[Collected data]
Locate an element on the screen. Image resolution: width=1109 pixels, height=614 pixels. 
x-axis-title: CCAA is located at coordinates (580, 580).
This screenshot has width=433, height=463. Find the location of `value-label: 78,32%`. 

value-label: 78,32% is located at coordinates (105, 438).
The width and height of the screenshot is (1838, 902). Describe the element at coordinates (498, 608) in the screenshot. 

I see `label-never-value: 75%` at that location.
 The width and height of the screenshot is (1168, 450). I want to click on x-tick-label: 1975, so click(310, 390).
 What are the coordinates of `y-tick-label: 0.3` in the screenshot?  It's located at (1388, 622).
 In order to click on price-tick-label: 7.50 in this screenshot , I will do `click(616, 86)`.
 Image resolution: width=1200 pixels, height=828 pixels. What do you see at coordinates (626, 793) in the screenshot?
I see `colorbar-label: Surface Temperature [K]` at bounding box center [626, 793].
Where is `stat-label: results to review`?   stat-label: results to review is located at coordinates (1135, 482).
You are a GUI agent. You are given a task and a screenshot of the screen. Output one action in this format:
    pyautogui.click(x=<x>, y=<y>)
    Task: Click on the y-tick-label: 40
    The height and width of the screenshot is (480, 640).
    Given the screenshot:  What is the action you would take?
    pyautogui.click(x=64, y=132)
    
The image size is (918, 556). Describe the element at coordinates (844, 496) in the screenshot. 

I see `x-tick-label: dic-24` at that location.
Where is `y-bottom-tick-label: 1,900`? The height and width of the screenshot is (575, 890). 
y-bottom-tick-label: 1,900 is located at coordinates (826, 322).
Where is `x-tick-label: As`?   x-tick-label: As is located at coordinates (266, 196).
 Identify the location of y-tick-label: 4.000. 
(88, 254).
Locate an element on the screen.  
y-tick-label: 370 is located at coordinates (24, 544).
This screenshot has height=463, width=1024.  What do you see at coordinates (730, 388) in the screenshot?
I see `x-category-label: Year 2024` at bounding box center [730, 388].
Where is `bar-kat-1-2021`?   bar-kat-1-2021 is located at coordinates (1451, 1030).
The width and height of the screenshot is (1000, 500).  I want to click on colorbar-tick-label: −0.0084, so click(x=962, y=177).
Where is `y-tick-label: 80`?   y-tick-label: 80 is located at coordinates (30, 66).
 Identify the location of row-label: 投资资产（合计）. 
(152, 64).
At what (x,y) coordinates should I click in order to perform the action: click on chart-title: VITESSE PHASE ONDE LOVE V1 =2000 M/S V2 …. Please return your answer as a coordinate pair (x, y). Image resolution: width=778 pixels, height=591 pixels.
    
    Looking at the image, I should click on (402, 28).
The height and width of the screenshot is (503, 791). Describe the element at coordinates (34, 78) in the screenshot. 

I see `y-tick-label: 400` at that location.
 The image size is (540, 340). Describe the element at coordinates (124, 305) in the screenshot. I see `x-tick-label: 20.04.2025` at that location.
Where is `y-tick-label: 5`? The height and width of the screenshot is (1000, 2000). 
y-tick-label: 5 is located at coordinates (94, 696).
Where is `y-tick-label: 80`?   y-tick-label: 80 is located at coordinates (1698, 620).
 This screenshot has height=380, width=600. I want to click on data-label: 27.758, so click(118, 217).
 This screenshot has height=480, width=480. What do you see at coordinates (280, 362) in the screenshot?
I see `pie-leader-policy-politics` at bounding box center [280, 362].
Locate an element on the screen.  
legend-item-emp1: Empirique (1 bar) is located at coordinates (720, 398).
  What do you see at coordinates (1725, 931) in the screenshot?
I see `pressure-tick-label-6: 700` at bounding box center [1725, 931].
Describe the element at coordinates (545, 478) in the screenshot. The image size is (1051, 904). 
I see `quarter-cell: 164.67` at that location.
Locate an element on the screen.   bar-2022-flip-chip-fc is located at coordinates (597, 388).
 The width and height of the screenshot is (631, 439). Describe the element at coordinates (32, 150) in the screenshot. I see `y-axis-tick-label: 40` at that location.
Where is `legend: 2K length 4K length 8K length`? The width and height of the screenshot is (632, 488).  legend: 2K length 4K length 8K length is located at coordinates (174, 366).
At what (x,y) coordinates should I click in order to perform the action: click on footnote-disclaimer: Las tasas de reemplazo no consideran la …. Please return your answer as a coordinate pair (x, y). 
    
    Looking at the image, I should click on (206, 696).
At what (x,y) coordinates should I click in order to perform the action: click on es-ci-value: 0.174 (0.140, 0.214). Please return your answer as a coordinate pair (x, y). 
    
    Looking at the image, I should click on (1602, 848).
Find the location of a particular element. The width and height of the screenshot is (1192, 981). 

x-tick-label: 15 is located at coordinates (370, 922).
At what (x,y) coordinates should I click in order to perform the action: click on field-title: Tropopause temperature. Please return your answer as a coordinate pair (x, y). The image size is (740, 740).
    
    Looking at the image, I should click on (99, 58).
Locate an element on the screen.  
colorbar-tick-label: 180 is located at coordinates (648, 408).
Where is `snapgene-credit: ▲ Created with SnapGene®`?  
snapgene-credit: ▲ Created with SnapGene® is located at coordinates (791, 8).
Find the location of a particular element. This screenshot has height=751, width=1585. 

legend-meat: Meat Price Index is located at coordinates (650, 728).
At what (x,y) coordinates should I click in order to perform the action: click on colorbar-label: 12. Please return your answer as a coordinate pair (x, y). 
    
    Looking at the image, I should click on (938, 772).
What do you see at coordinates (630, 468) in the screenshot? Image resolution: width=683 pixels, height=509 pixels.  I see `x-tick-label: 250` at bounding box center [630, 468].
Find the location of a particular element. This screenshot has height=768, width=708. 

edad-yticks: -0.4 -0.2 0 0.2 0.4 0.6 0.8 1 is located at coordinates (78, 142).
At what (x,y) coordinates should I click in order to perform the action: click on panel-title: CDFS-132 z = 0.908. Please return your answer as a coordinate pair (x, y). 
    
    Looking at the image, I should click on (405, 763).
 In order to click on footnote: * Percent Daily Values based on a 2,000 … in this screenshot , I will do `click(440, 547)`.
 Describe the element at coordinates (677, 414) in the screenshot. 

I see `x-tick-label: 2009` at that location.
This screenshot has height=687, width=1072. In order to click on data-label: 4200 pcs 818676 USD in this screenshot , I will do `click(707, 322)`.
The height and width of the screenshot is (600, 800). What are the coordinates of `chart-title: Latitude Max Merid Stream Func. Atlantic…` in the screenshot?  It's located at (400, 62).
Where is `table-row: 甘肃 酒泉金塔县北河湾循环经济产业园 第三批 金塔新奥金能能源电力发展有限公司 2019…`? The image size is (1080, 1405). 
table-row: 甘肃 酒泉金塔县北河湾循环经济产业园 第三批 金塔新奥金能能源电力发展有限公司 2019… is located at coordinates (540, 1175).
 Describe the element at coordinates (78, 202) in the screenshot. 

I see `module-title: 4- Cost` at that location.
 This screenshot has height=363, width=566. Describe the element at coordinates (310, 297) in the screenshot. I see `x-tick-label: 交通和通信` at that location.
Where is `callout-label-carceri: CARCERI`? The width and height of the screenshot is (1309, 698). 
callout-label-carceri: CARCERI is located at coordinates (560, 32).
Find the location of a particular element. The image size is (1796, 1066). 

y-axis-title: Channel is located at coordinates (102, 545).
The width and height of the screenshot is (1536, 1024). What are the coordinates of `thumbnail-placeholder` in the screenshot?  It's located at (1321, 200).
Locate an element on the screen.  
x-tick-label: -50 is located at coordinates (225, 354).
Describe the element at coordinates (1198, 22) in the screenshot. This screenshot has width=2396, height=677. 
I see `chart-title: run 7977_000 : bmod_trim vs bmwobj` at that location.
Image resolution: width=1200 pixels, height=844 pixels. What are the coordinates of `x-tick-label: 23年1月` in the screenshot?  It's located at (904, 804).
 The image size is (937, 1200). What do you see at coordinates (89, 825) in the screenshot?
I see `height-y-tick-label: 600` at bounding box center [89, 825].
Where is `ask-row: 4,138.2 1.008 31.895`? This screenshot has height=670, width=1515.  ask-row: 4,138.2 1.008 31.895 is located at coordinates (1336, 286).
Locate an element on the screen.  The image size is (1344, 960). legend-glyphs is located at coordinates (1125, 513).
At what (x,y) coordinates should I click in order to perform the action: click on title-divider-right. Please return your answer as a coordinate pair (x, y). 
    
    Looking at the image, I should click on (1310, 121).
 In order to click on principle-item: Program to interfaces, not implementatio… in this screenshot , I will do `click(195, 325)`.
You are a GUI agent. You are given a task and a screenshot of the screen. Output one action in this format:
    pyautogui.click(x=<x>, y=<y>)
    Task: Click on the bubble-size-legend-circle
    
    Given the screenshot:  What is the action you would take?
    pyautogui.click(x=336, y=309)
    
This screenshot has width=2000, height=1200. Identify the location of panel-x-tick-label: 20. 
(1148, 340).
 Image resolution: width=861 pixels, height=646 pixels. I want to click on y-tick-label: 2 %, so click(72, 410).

■ Problem requirements ■
Copy the rows verbatim, starting at the first line and continuing through the line that contains "value-label: 78,32% is".

■ Solution ■
Locate an element on the screen. Image resolution: width=1109 pixels, height=614 pixels. 
x-axis-title: CCAA is located at coordinates (580, 580).
This screenshot has width=433, height=463. Find the location of `value-label: 78,32%`. 

value-label: 78,32% is located at coordinates (105, 438).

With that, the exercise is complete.